What the task asks ::
Your task is to find every line in the records that holds the string "each" and copy it.

Screenshot grounding data:
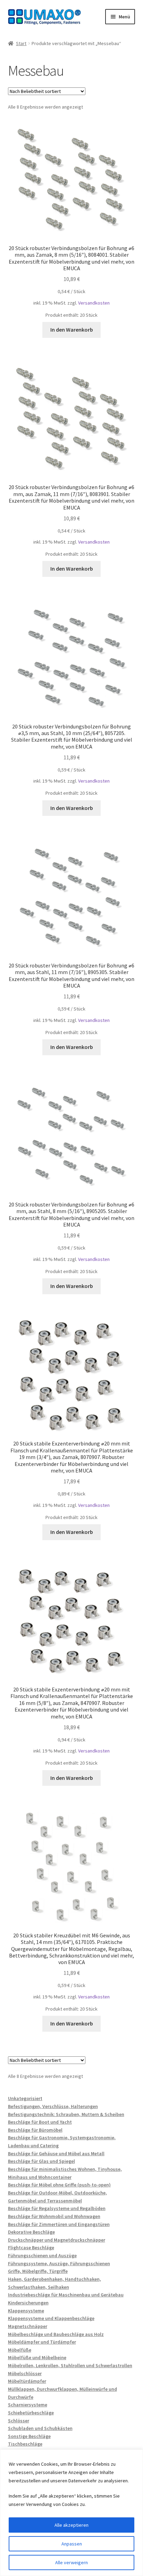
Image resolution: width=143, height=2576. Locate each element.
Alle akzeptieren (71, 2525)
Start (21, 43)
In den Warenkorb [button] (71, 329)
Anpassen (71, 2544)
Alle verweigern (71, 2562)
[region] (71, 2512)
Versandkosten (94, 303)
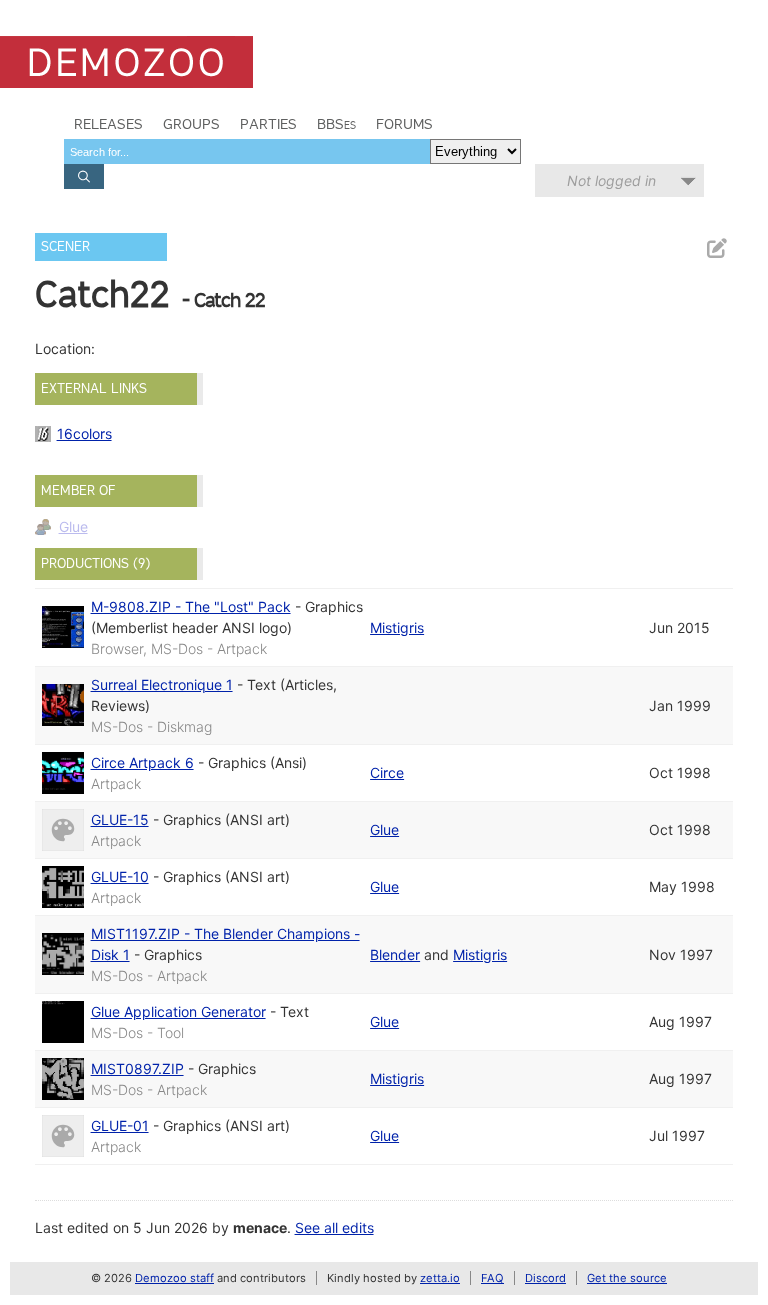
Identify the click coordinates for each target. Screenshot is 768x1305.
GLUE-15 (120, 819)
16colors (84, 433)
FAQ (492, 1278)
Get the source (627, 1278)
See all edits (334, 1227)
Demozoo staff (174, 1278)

Response to this task ::
Image resolution: width=143, height=2576. Locate each element.
Identify the click coordinates for each target. Screenshot is 768x1305.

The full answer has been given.